Gluten isn’t the only bad-boy in your brioche. To the intrigue of those with non-celiac wheat sensitivities, researchers have discovered another, more powerful inflammatory protein on the scene.
According to recent research, the proteins known as amylase-trypsin inhibitors (ATIs) are likely to cause some of the gastrointestinal inflammation some experience when consuming wheat. In fact, ATIs may prove to be more inflammatory than gluten. While only 4 percent of the proteins found in wheat are ATIs, they have the potential to be highly damaging. It seems that ATIs from wheat trigger a powerful immune reaction in the body. In research, consuming pure ATIs caused inflammation not only in the gut, but also the lymph nodes, kidneys, spleen and brain. While no sane person would ever consume pure ATIs, the strong results do beg for dietary awareness.
The findings of the research, presented at the 2016 United European Gastroenterology conference, suggest that the influence of ATIs may even contribute to the development of non-celiac gluten sensitivity. Additionally, ATIs may worsen diseases such as rheumatoid arthritis, asthma, lupus, multiple sclerosis and inflammatory bowel disease. According to Medical Daily, “…all research is pointing to one conclusion – chronic diseases are worsened by ingestion of wheat ATIs.”

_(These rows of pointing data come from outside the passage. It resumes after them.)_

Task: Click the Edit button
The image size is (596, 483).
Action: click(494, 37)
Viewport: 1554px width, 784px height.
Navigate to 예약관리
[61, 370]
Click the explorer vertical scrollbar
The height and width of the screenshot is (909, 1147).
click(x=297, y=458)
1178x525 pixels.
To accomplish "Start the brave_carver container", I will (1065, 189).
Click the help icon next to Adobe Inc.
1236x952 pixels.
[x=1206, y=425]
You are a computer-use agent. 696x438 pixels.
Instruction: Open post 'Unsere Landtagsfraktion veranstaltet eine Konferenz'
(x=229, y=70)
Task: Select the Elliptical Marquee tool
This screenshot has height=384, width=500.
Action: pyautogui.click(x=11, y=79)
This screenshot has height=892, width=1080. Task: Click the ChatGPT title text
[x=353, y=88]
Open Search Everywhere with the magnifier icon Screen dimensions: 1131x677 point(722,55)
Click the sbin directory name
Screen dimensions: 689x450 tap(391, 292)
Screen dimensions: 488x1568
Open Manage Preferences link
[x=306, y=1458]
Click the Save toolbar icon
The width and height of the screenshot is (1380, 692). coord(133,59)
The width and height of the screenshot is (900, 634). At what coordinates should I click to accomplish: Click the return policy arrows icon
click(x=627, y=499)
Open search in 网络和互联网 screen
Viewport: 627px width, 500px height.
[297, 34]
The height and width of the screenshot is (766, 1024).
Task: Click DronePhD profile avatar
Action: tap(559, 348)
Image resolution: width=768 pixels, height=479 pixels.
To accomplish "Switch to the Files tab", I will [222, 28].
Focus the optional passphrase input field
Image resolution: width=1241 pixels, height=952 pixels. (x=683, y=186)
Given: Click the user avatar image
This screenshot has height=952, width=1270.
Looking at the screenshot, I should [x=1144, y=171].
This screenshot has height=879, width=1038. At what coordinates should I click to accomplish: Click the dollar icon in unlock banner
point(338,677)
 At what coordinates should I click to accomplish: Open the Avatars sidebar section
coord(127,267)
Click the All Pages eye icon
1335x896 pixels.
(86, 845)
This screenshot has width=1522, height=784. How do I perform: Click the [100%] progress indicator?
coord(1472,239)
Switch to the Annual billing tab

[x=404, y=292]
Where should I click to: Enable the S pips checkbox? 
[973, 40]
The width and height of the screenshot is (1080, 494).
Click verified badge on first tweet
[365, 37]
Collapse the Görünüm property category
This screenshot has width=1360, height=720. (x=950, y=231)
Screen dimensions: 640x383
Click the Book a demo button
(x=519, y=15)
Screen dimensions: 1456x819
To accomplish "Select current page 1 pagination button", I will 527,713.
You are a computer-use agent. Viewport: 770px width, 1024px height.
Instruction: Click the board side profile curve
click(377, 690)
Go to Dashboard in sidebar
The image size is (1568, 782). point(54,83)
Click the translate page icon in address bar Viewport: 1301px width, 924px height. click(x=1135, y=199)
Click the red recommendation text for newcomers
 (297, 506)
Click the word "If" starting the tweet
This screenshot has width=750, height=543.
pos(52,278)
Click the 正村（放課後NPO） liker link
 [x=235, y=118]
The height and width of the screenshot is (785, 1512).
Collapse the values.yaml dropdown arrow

So, what does this mean for your diet? If you have a wheat sensitivity, it may be comforting to know that science is beginning to accept that your condition is not all psychosomatic. There are forces in wheat beyond gluten that may impact our individual health. On the other hand, if you already have a chronic inflammatory disease, it may be time to take a second look at your wheat consumption. Perhaps toy with removing wheat products from your diet for 2 to 4 weeks, and take note of how your symptoms react. Yes, giving up wheat is hard, but it’s worth it if you’ll experience vastly improved health.
If you avoid wheat because it makes you feel horrible, you’re not alone. However, only a small percentage of people who avoid wheat actually suffer from a diagnosed allergy like celiac. The rest of us—those with real but undiagnosable wheat sensitivities—fumble through life, feeling like gluten-free frauds, constantly criticized for our seemingly arbitrary lifestyle choice. The good news is that scientists are proving that it is not all just in your head. Finally.